(Task directions): Please report every line in the entries that contains the string "pixels".
═════ Dataset
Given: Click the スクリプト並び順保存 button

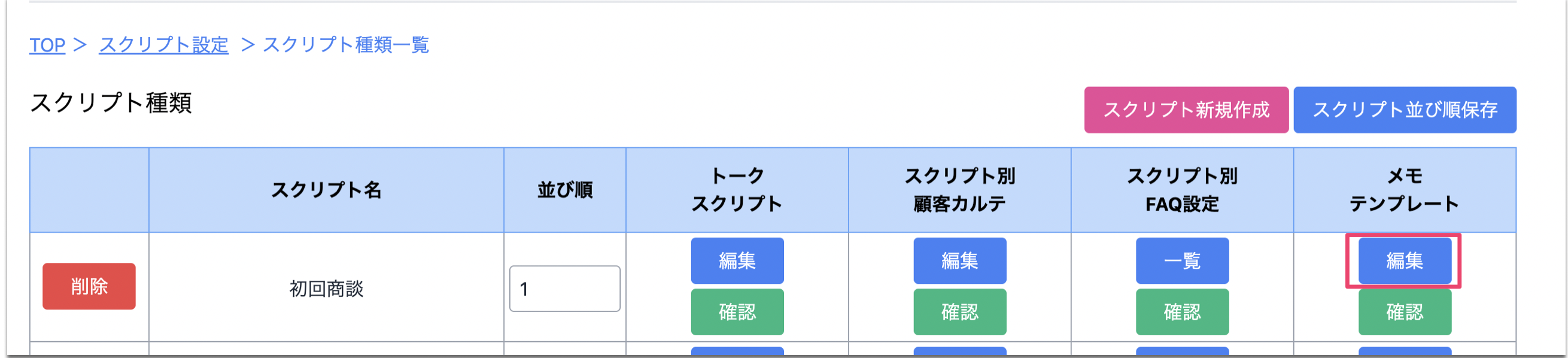Looking at the screenshot, I should pyautogui.click(x=1406, y=110).
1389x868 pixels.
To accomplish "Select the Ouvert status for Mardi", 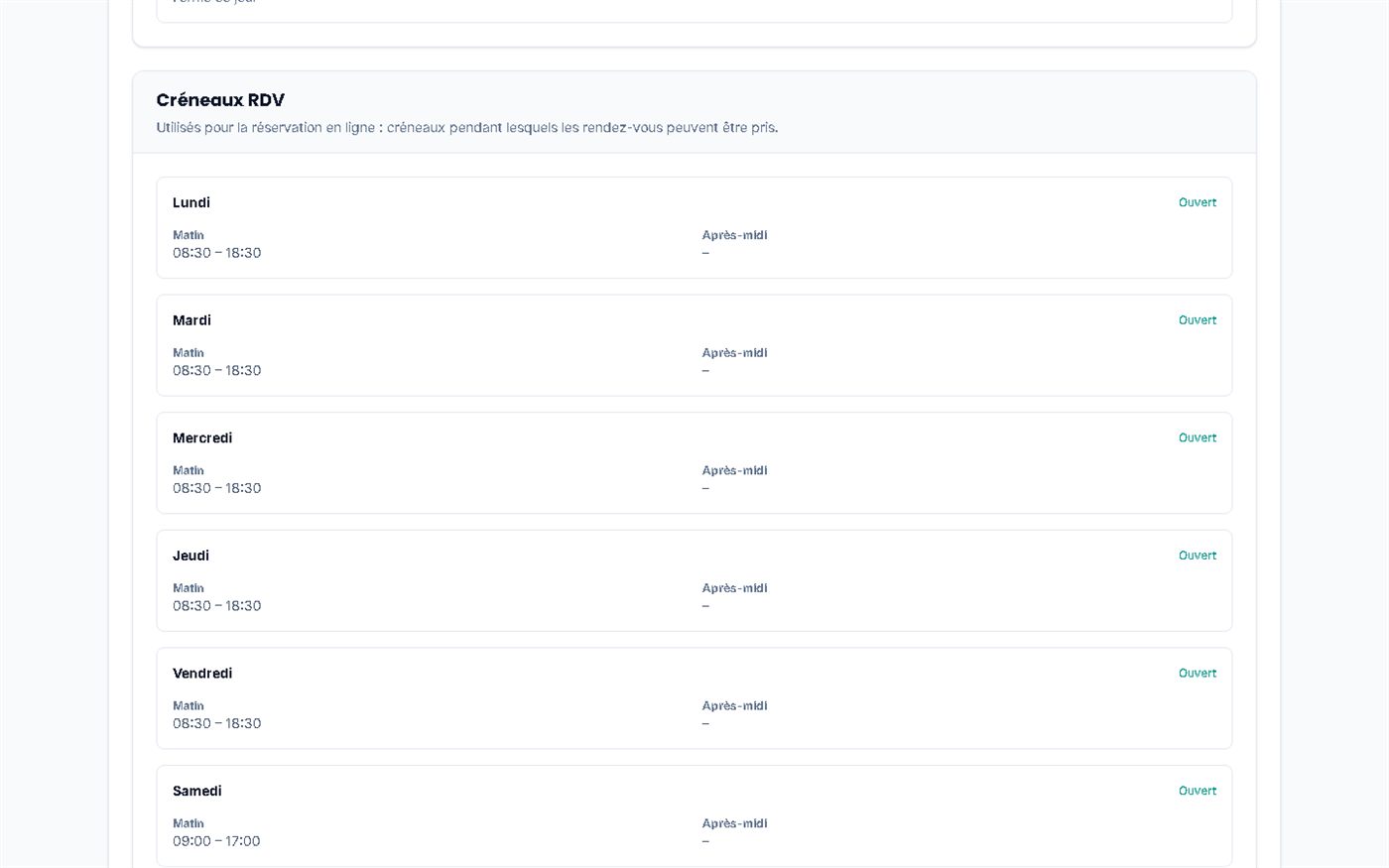I will (x=1198, y=320).
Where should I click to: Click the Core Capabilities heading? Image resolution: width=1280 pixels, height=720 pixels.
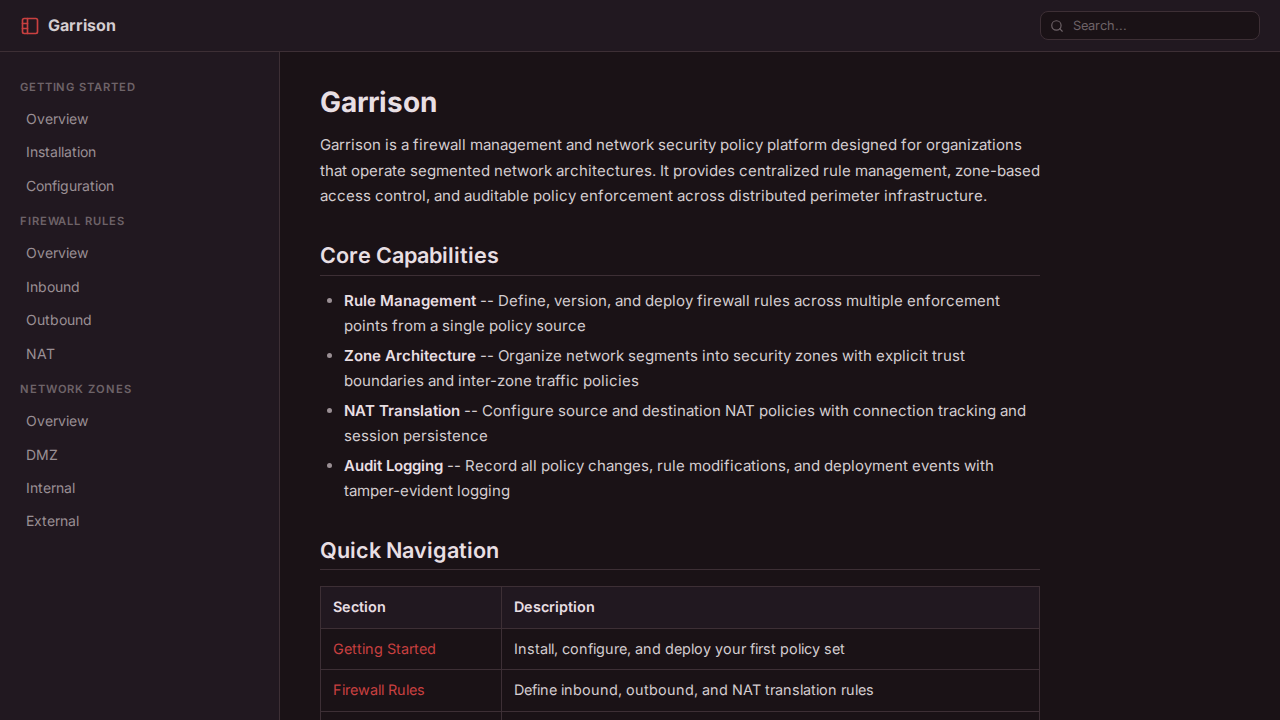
══════════
(Answer space):
1389x868 pixels.
Where should I click to: Click the Core Capabilities heading? Image resolution: width=1280 pixels, height=720 pixels.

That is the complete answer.